Daniel recently started a new job. His first task was to fetch some data from the database and render it to the user. Easy enough, and there were already wrapper functions around the database to make it easy. He called execute_read, passed it a query, and checked the results.
There were no results. But the query definitely should have returned results. What was going on?
def execute_read(conn, query, params, only_one=False):
result = None
cursor = None
try:
start_time = time.time()
cursor = conn.cursor()
cursor.execute(query, params)
if only_one:
result = cursor.fetchone()
else:
result = cursor.fetchall()
end_time = time.time()
time_taken = end_time - start_time
if env.is_production():
if time_taken > 0.4:
logger.critical("long query", query=query, time_taken=time_taken)
else:
if time_taken > 0.2:
logger.warning("long query", query=query, time_taken=time_taken)
except Exception as err: # pragma: no cover
logger.exception("execute_read exception", exception_msg=err, query=query)
finally:
logger.debug("execute_read debug", query=query, params=params, only_one=only_one)
if not result:
if only_one:
result = {}
else:
result = []
if cursor:
cursor.close()
return result
There are a lot of things I don't like about this function.

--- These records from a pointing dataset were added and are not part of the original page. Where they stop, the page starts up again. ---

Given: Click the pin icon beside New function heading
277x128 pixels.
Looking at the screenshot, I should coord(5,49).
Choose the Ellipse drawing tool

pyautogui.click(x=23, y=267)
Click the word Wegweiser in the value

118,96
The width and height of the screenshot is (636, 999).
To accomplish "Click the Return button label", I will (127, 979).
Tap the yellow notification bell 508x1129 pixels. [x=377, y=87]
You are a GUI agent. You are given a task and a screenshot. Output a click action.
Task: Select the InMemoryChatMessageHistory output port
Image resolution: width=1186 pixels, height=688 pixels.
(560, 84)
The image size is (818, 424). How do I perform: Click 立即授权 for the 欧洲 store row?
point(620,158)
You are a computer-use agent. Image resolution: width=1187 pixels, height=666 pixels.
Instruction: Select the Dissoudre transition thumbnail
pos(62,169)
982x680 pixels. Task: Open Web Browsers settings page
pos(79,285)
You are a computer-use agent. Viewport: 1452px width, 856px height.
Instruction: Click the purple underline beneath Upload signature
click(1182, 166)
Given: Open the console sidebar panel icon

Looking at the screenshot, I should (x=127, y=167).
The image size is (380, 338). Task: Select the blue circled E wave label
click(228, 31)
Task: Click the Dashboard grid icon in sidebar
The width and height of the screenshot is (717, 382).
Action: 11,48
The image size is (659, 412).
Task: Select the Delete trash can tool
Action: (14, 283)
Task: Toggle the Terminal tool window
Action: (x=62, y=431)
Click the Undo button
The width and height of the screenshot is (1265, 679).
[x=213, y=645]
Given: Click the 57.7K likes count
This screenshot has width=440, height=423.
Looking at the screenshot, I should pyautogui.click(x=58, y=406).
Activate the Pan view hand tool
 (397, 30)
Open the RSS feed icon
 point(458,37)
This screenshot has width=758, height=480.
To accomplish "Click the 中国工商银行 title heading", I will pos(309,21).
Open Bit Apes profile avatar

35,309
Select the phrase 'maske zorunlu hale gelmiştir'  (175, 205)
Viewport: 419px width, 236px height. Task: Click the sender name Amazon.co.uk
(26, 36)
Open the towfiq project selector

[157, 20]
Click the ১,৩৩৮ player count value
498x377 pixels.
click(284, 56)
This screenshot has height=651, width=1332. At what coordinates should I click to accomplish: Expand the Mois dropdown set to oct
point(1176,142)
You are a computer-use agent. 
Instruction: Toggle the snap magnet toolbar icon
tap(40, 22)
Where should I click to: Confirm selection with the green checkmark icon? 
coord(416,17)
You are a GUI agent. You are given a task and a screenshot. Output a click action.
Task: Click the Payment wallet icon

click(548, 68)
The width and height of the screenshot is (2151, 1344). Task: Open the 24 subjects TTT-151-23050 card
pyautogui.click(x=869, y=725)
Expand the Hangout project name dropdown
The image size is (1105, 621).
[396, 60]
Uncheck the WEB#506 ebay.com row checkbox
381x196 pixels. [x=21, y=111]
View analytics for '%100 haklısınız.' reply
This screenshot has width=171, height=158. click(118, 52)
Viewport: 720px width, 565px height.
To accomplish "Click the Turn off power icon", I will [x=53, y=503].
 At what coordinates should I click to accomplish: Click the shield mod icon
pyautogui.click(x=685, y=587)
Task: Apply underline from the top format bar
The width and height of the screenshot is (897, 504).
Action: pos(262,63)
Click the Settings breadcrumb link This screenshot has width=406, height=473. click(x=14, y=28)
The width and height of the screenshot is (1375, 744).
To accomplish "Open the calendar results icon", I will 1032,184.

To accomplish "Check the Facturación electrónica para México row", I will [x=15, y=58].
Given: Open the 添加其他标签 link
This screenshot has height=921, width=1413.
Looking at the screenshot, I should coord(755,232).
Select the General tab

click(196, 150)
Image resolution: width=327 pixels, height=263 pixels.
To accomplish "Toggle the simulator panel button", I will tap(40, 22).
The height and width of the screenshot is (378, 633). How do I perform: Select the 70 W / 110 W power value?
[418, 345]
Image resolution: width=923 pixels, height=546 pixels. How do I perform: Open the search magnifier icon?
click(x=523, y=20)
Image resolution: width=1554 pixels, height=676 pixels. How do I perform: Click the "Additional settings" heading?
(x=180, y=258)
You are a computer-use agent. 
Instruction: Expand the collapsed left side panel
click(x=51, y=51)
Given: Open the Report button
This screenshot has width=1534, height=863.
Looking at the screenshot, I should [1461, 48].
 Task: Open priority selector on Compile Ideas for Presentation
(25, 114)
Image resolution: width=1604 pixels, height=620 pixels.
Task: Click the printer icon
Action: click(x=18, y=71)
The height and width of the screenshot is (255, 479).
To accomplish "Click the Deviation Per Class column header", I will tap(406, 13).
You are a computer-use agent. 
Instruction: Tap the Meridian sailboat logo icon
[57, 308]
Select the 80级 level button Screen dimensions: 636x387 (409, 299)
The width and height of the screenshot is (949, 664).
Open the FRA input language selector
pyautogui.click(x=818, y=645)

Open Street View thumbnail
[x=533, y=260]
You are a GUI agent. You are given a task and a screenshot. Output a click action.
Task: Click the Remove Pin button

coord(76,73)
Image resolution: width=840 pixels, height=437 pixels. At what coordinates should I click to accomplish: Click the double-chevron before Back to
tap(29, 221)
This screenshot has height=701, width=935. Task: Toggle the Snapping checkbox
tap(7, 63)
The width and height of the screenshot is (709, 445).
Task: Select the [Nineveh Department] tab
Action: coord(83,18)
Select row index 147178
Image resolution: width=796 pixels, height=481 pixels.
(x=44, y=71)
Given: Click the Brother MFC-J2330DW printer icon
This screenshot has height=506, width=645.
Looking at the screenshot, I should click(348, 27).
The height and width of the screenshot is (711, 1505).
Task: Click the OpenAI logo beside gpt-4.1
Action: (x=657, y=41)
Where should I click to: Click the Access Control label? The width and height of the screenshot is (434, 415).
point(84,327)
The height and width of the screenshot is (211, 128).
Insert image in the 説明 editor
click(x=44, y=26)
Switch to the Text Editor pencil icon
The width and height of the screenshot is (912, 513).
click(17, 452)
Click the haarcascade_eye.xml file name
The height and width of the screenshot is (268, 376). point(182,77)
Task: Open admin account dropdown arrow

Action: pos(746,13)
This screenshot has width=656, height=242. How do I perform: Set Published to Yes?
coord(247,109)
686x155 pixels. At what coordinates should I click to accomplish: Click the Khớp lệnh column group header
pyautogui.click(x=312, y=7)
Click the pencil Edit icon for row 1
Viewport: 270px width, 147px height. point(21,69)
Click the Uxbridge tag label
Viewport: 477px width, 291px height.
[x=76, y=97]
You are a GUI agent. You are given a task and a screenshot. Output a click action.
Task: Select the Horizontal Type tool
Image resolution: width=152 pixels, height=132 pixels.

The only_one parameter, for starters. Note how the database library actually breaks that behavior out as different functions- that's a much more appropriate model, especially since you have wildly different return types depending on how that flag is set.
Similarly, checking env.is_production() to check a timing threshold is itself pretty awful. I can sympathize with wanting different timing constraints based on what environment you're in- but if that's the case, the timing constraint is the parameter. env.long_query_threshold should be the configuration parameter. Also, your database should be able to alert you to these kinds of things, so that it doesn't live in your code anyway.
But the WTF here is the promiscuous exception handler, which catches all errors and simply logs them. This created a situation where Daniel sent a query to the database and got no results. He didn't go straight to the logs and tried to debug it more directly, so it took him quite some time to find the execute_read exception log line which told him what was wrong: his SQL query had a syntax error.
Daniel writes: "I can't imagine the disaster that this causes if there's a network hiccup in production." Failing silently and returning empty results sets definitely is inviting a lot of confusion.